Does the new fixture have a motion sensor or photocell built-in?

Or is there a dual rating (120/277 Volts)?


----------



## Wingingit (Feb 22, 2009)

dSilanskas said:


> Are you sure its not a black, white and a red? Take the switch.timer apart inside and see what you have going on there. You should have a bare copper wire for a ground if it is a newer wire.


 Thanks, worked in out thru process of elimination. All is well, appreciate the response.


----------



## Wingingit (Feb 22, 2009)

kbsparky said:


> Does the new fixture have a motion sensor or photocell built-in?
> 
> Or is there a dual rating (120/277 Volts)?


 THANKS, worked in out thru process of elimination. No montion sensor, it was the timer on switch that was broken. Thanks, appreciate the response,


----------



## Wingingit (Feb 22, 2009)

adpanko said:


> When was your house built? Is there also a bare copper or green sheathed wire in there too? Do you know if your house has BX cable (the cable is sheathed in metal, instead of rubber or plastic) Do all of the wires in the box come in as part of the same cable?

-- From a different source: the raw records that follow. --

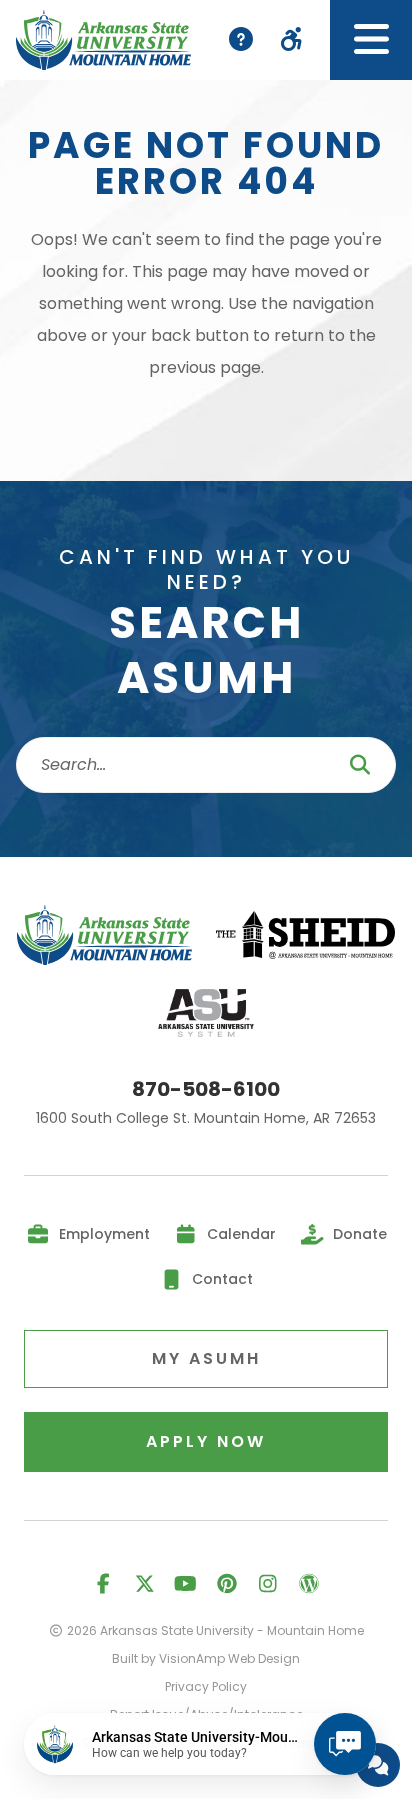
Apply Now (206, 1441)
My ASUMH (206, 1358)
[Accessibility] (291, 40)
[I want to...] (241, 40)
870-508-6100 (206, 1089)
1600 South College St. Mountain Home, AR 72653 (206, 1119)
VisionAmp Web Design (229, 1658)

 Thanks, worked it out thru process of elimination...appreciate the response.


----------



## J. V. (Jun 1, 2007)

I would have bet it was a bypass wire. So you could turn on the light manually.


----------



## theatretch85 (May 17, 2008)

Just an FYI, there is some older NM cable that is white/black/orange/bare, I have some of it in my house for all the 3 wire circuits. One of the 14/3 cables I have that runs to a j-box where it splits out to the two separate circuits powering upstairs bedrooms and hallway lights has an insulated green ground wire. This is the only one that I have found in my house that has the insualted ground, all the others are bare.


----------



## J. V. (Jun 1, 2007)

theatretch85 said:


> Just an FYI, there is some older NM cable that is white/black/orange/bare, I have some of it in my house for all the 3 wire circuits. One of the 14/3 cables I have that runs to a j-box where it splits out to the two separate circuits powering upstairs bedrooms and hallway lights has an insulated green ground wire. This is the only one that I have found in my house that has the insualted ground, all the others are bare.


It's very possible they used 3 conductor cable, even though they did not need it. I still think it was intended for a bypass. Now that installer was thinking ahead. It makes sense if you want to turn on the light when the light is not ready to come on itself. Both conductors need to be on the same circuit or "POW".


----------